New utility included in Enumclaw budget; final vote set for Nov. 27

Significant progress has been made on crafting a 2018 Enumclaw budget, a document that could forever change the way the city collects and disperses certain funds. The plan now under way would see creation of a stormwater utility probably by August of the coming year.

Significant progress has been made on crafting a 2018 Enumclaw budget, a document that could forever change the way the city collects and disperses certain funds.

Members of the City Council passed a first draft of next year’s spending plan on Nov. 13 and included formation of a new utility that will eventually include a monthly fee for city property owners, both residential and commercial.

Creation of the new utility has been a hot topic in city circles for a couple of years, seen as a way to free up General Fund money while directing the public to pay for what has become an essential service.

Most cities and towns in the region, both large and small, have a separate utility for wastewater. The utility comes with monthly charges, just like those assessed for water, sewer and garbage collection. Enumclaw has long paid for wastewater collection and treatment through its general fund, where it competes for dollars with things like police protection, parks and recreation offerings and services for senior citizens and youth.

The plan now under way would see creation of a stormwater utility probably by August of the coming year.

Stormwater consists primarily of rainfall, but can include water from washing cars and sprinkling lawns and gardens. Essentially, it means any water that doesn’t percolate into the ground.

Because water picks up contaminants as it runs off impervious surfaces – roads, parking lots and driveways, for example – the federal Clean Water Act holds communities accountable. Taking care of wastewater will cost Enumclaw more than $400,000 during 2017.

The city maintains an inventory of 22 detention ponds, more than 18 miles of drainage ditches and approximately 3,000 catch basins, all aimed at rounding up stormwater. In the end, the water makes its way to either the White River to the south or the Green River to the north.
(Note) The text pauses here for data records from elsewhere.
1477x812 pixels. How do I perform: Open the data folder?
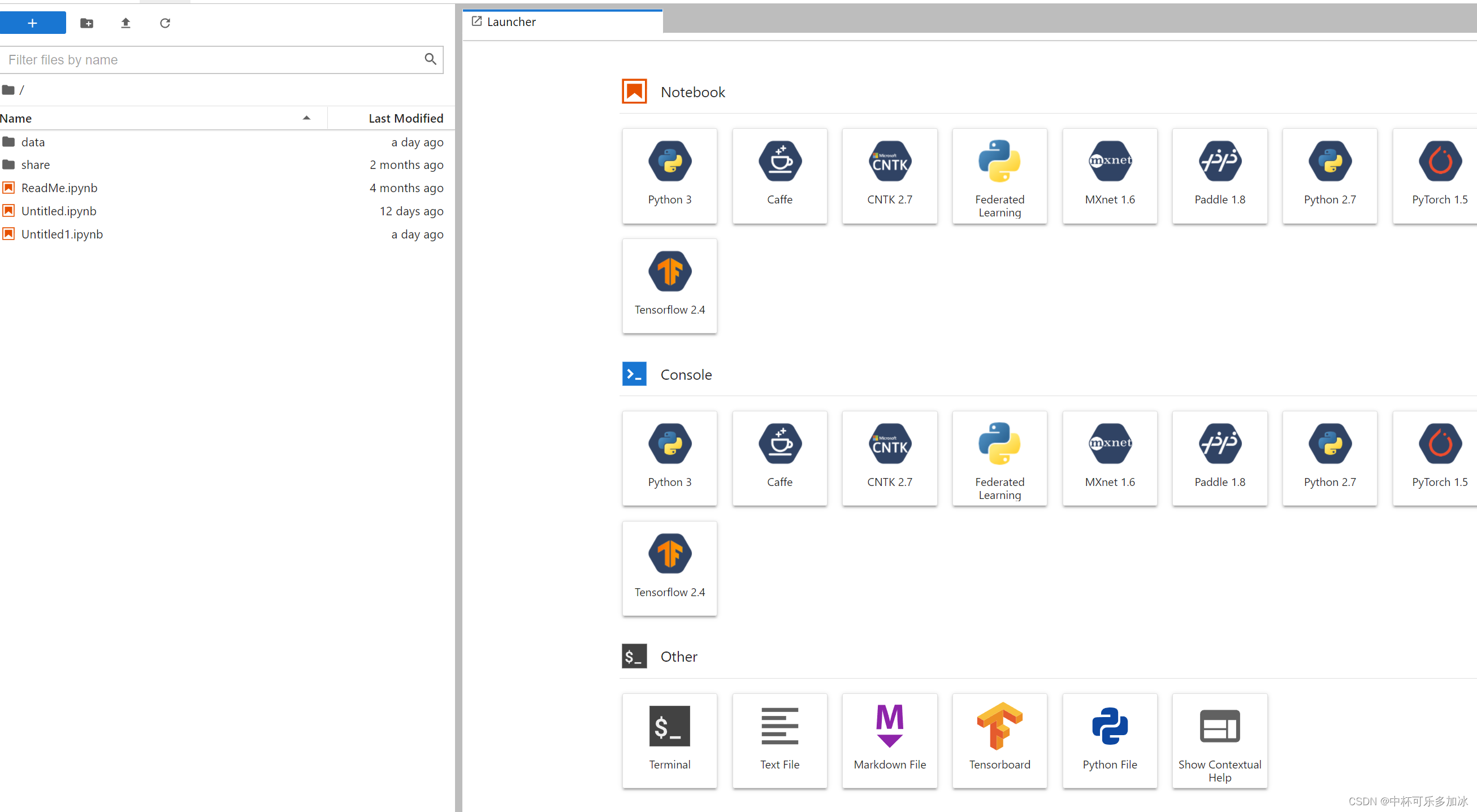tap(33, 141)
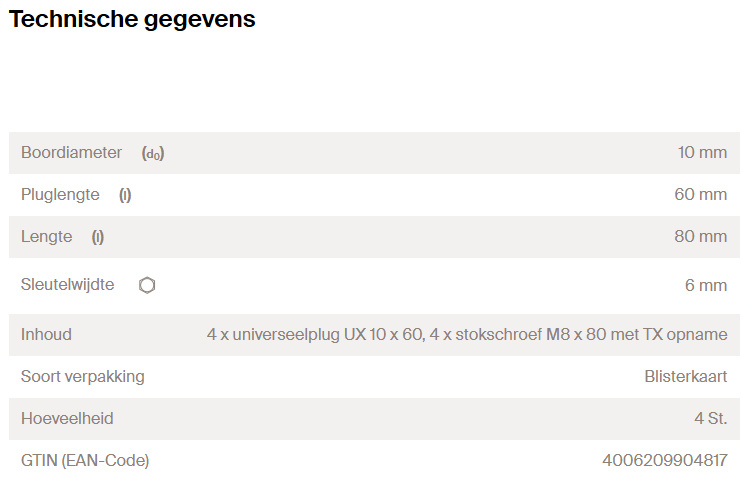
Task: Select the Blisterkaart value
Action: tap(686, 376)
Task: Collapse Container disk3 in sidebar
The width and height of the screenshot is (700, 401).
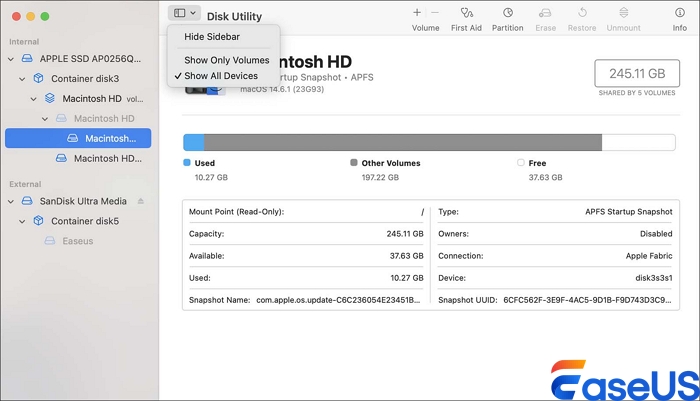Action: (24, 78)
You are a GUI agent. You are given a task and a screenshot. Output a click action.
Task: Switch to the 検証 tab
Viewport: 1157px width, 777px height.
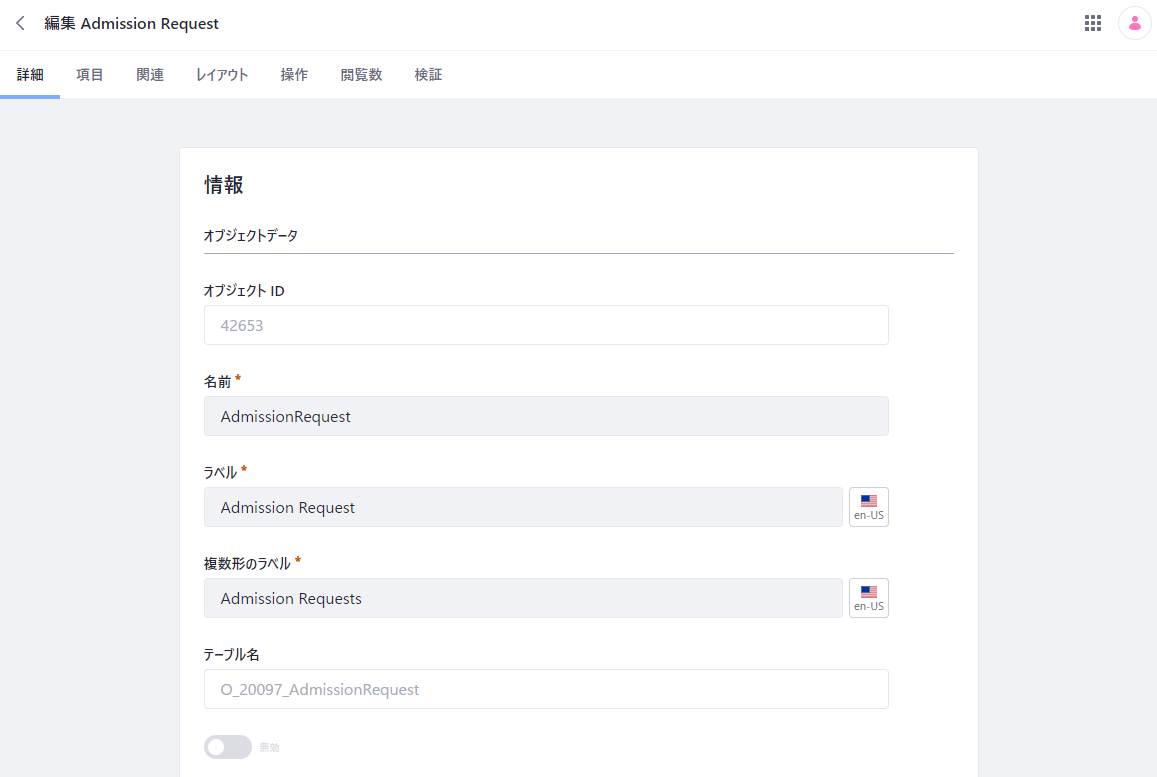[428, 75]
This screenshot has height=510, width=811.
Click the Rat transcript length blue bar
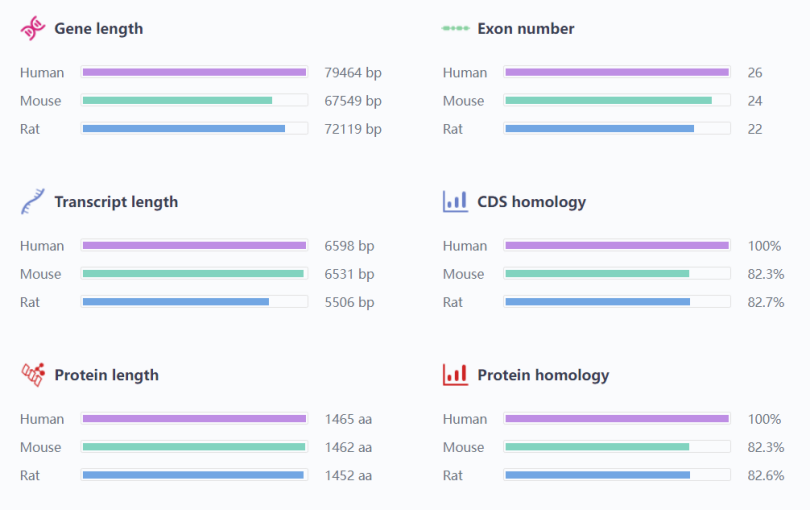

Costs have not been set in stone, but a rate analysis arrived at a monthly cost of $4.38 per single-family home, while businesses would pay $4.38 for every 3,200 square feet of impervious surface.

PART TWO OF THE EQUATION

Because stormwater treatment will eventually be removed from General Fund responsibility, council members also acted Nov. 13 to reduce the proposed property tax rate for 2018.

Initial budget talks floated the notion of assessing some previously unused – but legally allowed – taxing capacity. It had been determined the city might charge $1.75 for every $1,000 of assessed property value. For the owner of property valued at $350,000, that would have brought a property tax bill of $612 for 2018, or $93 more than was paid in 2017.

With the coming stormwater utility, the council agreed on a proposed rate of $1.41 instead. That equates to a $493.50 for 2018.

Everything voted upon by the council Nov. 13 was for a “first reading” only. It is expected a final vote on the 2018 budget will come Nov. 27.

PROCESS MOVED A BIT QUICKER

Enumclaw’s budget calendar typically calls for adoption of the coming year’s budget during the first meeting in December. This year, things are being pushed to the last meeting of November.

The reason: the changing face of the seven-member council.

Two present members of the city’s governing body were appointed during 2017 and, due to that status, had to run for election Nov. 7. The election will not be certified until next week, but it appears both Steve Cadematori and Anthony Wright will be replaced by their challengers. Because they had been appointed to council seats, their replacements – Tony Binion and Kael Johnson, respectively – will take office in December.

City administration felt it is appropriate that the 2018 budget be adopted by those who worked through the entire process. Thus, adoption is coming two weeks earlier than normal.